Learning to love a queue
I’ve never liked waiting in lines, and I used to carry that same philosophy into how I viewed markets. This is probably why, like many others, I started with value-based investing, where you theoretically buy at fire-sale prices and sell at nosebleed levels. This approach was appealing to anyone with a countercyclical, contrarian personality.
But over time, I realised I was missing the real game. There are many forms of investing and trading, and I was too arrogant or perhaps too naïve to appreciate that. I care less about being right or wrong now. I’m now okay being labelled “dumb money,” and even more okay being part of the herd. I can assure you, institutional investors are doing the same. The ferocity of market moves since early April has not been driven by retail alone, and it's been a smorgasbord of dumb money, smart money, dip-buying, and melt-up FOMO from all players.
“Buy the dip” is often associated with retail speculation, but let’s be honest, how different is that from what the so-called “smart money” does? Consider Warren Buffett’s backstop of Goldman Sachs during the GFC, or the rise of Special Situations and Distressed Asset funds. It’s all deep-value investing. If institutions do it, it's genius. If retail does it, it's reckless - same playbook, different perception. The truth is, markets don’t care about ego or labels. In the end we're all in the same queue.
I've learned to be shaped by real-time developments rather than some tribal based methodology. Tribalism can tempt us to skip the line and try to outsmart the system. One of my favourite books, Fooled by Randomness by Nassim Nicholas Taleb, taught me a humbling truth: there are no market experts, excellent results are often more fluke than brilliance, and all we have are a bunch of experiences.
There are times when deep-value works, there are times when going with the herd works, and there are times when buying high and selling higher really works. Have many plays in your game-book – you don’t have a prescribed mandate like the institutional market.
From bubble to bubble
We’ve entered a new era where markets swing from boom to bust faster than ever. What used to play out over the years now happens in months.

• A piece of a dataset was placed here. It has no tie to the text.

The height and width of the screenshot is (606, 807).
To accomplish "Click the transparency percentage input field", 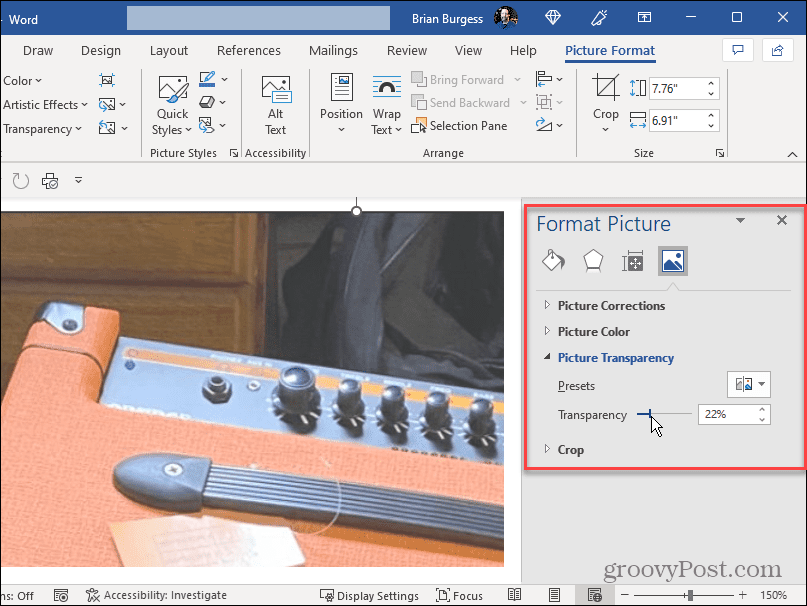I will click(725, 414).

The reflexive nature of markets, where expectations and price movements feed each other, has created a self-reinforcing dynamic. Volatility suppression leads to more volatility selling, pushing markets even higher and around and up we go. George Soros famously explored this in The Alchemy of Finance. Nowhere is this reflexivity more evident than in structured products like the JP Morgan Equity Premium Income ETF (JEPI), which now sits at $40B AUM, rolling massive options exposure each quarter while offering an 8.5% dividend yield. There are eight to nine others just like this one that have to roll options regularly. These products are the new gorillas in the market now.